Directions ::
After finding the line containing "Task: Select the 65-70 waist CM cell" below, please output that line and each following one through the line containing "Open the August", exactly as written.

Pixel coordinate grounding data ::
★ ★ ★ ★ ★

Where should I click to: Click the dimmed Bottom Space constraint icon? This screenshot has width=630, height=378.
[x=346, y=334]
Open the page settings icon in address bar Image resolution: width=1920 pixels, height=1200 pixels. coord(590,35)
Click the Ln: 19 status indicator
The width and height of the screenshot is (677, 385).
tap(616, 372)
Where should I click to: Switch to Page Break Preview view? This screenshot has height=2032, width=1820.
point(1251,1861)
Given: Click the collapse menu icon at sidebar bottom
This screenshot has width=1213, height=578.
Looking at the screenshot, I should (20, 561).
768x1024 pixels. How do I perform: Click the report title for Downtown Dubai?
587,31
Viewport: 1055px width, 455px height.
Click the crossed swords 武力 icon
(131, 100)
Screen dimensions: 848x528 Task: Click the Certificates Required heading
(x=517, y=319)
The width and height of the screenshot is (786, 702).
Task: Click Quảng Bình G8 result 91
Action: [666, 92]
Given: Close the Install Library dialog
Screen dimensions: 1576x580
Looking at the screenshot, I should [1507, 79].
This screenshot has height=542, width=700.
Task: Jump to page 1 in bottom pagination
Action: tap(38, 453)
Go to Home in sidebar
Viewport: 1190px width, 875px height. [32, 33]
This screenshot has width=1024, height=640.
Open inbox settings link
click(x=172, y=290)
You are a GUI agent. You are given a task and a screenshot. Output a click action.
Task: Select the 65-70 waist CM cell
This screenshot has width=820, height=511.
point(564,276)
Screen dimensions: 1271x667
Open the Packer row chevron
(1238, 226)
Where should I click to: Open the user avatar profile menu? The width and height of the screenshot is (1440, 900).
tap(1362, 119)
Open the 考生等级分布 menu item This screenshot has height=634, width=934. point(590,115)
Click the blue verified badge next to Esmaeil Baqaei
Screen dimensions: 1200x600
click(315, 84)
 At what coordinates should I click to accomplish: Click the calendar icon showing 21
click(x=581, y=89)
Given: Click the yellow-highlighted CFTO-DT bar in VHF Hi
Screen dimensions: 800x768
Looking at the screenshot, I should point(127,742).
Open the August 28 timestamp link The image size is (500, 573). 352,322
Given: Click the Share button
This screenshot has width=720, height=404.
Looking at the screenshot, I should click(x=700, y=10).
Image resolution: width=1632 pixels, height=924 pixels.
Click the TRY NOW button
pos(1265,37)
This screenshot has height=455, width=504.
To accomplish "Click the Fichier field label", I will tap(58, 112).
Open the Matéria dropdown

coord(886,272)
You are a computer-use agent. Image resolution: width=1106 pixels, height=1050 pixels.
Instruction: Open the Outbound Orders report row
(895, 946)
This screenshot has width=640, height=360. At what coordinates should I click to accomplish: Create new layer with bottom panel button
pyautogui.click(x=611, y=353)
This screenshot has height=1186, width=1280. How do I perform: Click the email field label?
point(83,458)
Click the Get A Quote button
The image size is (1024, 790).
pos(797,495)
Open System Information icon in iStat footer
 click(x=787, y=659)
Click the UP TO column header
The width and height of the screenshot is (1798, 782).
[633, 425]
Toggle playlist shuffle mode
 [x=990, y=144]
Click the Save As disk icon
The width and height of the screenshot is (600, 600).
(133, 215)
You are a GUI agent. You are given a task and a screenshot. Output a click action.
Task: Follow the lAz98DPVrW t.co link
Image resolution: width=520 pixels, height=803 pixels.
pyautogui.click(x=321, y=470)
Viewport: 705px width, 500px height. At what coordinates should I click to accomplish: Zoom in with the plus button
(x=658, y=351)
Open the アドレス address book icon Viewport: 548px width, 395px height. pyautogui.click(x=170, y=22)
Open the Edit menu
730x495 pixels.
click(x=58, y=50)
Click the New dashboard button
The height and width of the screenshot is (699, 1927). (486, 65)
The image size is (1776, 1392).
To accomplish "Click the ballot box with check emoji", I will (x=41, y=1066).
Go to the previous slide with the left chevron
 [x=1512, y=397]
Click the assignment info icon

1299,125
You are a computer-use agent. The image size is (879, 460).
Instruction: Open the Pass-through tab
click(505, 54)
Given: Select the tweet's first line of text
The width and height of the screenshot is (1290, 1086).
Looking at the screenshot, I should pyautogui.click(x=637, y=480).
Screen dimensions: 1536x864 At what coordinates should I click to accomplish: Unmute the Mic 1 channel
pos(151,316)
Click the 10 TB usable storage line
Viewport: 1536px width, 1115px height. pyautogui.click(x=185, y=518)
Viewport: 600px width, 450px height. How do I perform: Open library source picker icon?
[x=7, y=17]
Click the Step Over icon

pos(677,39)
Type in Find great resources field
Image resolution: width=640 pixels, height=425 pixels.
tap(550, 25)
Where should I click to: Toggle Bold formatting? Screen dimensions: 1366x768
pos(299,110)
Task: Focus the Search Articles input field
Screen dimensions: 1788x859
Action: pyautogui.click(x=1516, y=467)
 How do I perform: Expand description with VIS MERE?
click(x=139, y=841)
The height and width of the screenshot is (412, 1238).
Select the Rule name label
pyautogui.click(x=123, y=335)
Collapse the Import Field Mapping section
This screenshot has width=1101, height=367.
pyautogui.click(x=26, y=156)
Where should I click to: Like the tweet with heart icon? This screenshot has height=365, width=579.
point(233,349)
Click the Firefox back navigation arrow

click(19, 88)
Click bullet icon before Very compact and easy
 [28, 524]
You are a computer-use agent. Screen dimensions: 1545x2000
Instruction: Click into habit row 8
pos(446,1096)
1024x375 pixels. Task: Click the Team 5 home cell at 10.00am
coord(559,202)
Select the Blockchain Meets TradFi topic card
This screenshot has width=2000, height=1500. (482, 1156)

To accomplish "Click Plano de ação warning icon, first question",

★ ★ ★ ★ ★

Answer ::
Task: Select the 65-70 waist CM cell
This screenshot has width=820, height=511.
point(564,276)
Screen dimensions: 1271x667
Open the Packer row chevron
(1238, 226)
Where should I click to: Open the user avatar profile menu? The width and height of the screenshot is (1440, 900).
tap(1362, 119)
Open the 考生等级分布 menu item This screenshot has height=634, width=934. point(590,115)
Click the blue verified badge next to Esmaeil Baqaei
Screen dimensions: 1200x600
click(315, 84)
 At what coordinates should I click to accomplish: Click the calendar icon showing 21
click(x=581, y=89)
Given: Click the yellow-highlighted CFTO-DT bar in VHF Hi
Screen dimensions: 800x768
Looking at the screenshot, I should point(127,742).
Open the August 28 timestamp link The image size is (500, 573). 352,322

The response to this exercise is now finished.